**SOURCE EXTRACT:**

────────────────────────────────────────

Elucidating the role of centromere dysfunction in genome instability – CenBreak

Division is an essential stage in the life of all cells: it participates in an organism’s development and growth, in wound repair, combating infection, and cell turnover. When a cell separates during cell division it needs to equally distribute its chromosomes, the molecular basis of genetic heredity, between its two daughter cells.
The centromere is a small region on each chromosome that serves as an anchor point for the attachment of the cell machinery that delivers one copy of each duplicated chromosome to each daughter cell. Defects in centromere formation and function lead to incorrect distribution of the number of chromosomes among the daughter cells, a phenomenon called aneuploidy, and to structural defects with loss or gain of genetic material. Interestingly, DNA breaks, rearrangements and structural aberrations at centromeric regions are found in several types of cancer cells and human genetic diseases. To understand how cells avoid these defects, it is crucial to understand how centromeres are formed and their integrity maintained throughout generations. Further, cells have developed surveillance mechanisms to maintain cell homeostasis and to prevent the arising of DNA damage and genome instability. Failure to activate these surveillance mechanisms leads to abnormal karyotypes that in turn are the cause of developmental disorders such as Down and Turner syndromes and a variety of cancers. How cells sense and respond to these types of aberrations is still under debate. The presence of both centromere breaks and aneuploidy in these different pathological states points towards a central role of centromeres in maintaining genome stability during cell division.
The centromere is a complex structure made of repetitive DNA and proteins. In most species, it contains a specific chromatin enriched for the histone H3-variant Centromere Protein A (CENP-A) and repetitive DNA, known in human as satellite DNA and bound by the protein CENP-B. CENP-A is essential to preserve centromere position over cell divisions and to recruit other factors required for correct centromere functioning. Little is known, however, on the particular environment that centromeric chromatin and its underlying repetitive sequences create at centromeres and on their role in centromere function and stability. Recent findings from our lab point towards an important role of CENP-B, the only protein known to bind centromeric DNA, in mediating equal chromosome separation. Further, we have shown that removal of CENP-A leads to an increase in aberrant centromere recombination, indicating that CENP-A might directly contribute to centromere stability.
The goal of our research project is to study the role that centromere failure plays in the onset of genome instability and the molecular mechanisms that are activated in response to such defects. To this end, our consortium will combine genome editing with state of the art microscopy, cell genetics, and ongoing cutting-edge developments, such as quantitative and comparative locus-specific chromatin proteomics analysis and recombination based-approaches at centromeric regions. This proposal will convey crucial insight in centromere biology that will be fundamental to understand the genesis of chromosome instability, which is the basis of many human diseases.

────────────────────────────────────────

**LISTED RECORDS:**
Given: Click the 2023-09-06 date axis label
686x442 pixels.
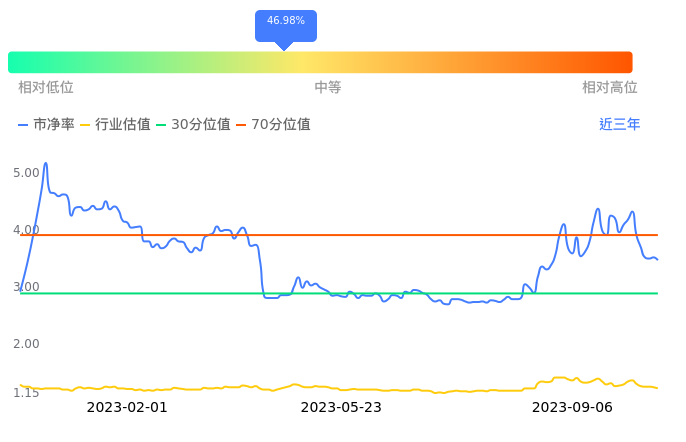Looking at the screenshot, I should coord(572,407).
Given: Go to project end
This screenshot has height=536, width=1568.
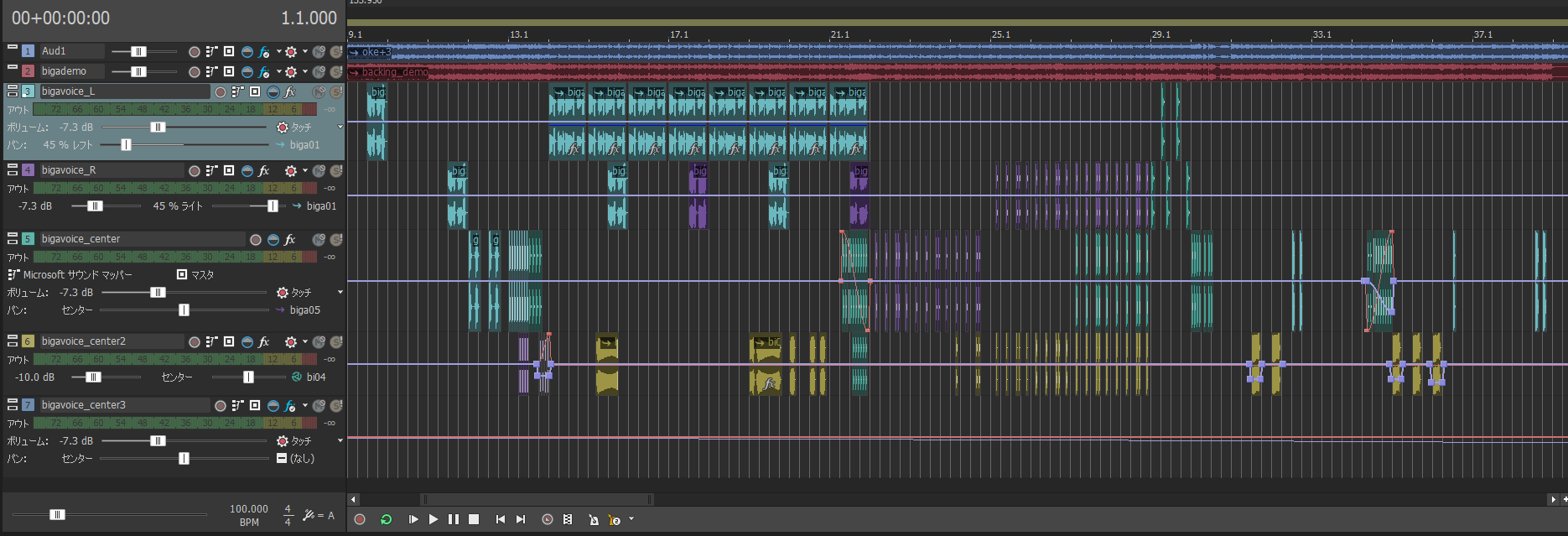Looking at the screenshot, I should click(x=521, y=519).
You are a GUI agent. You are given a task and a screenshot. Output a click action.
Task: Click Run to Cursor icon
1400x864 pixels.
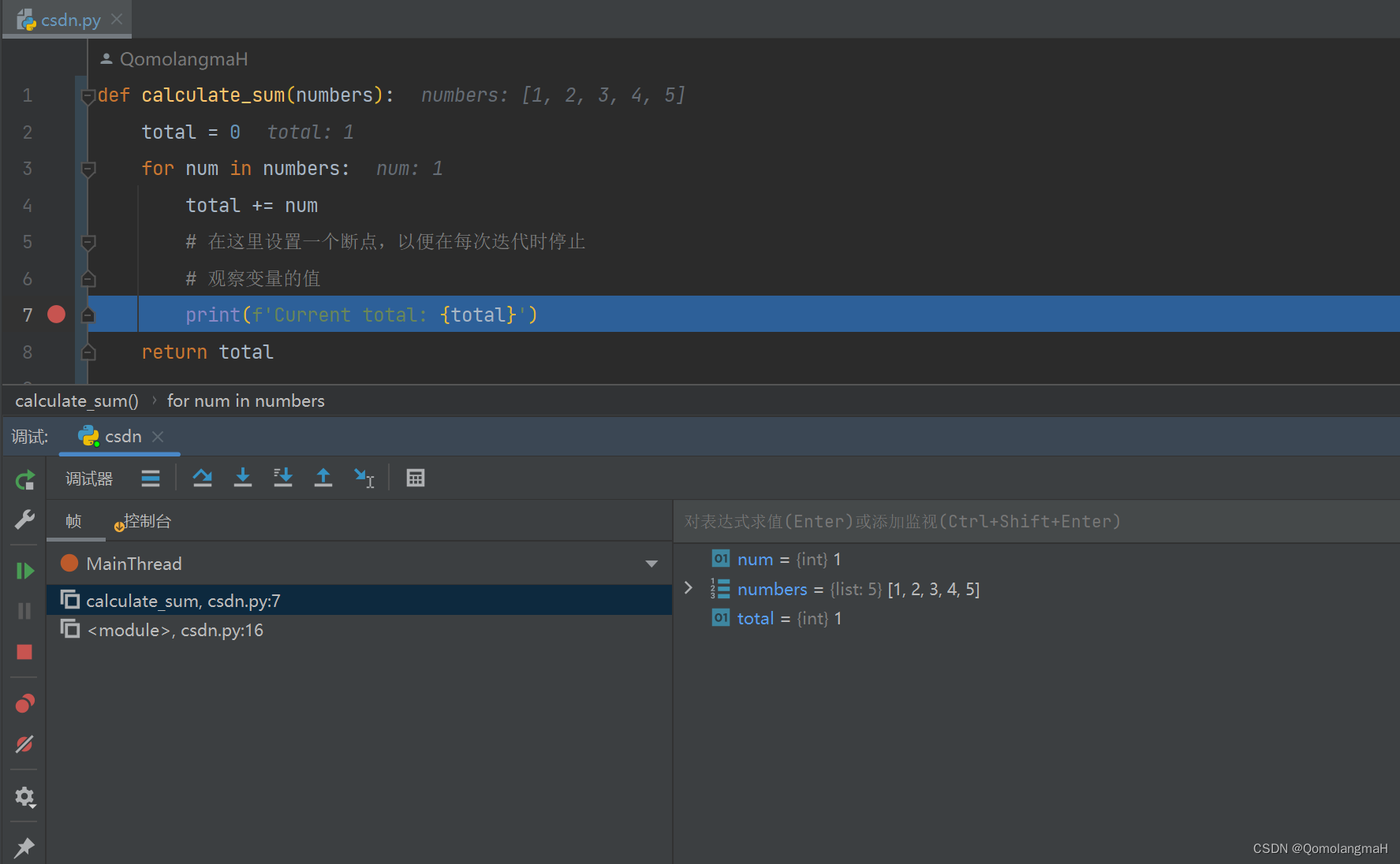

────────────────────────────────────────

**TASK:**
In the CenBreak project description, what effect did removing CENP-A have?

**EXPECTED OUTPUT:**
It increased aberrant centromere recombination.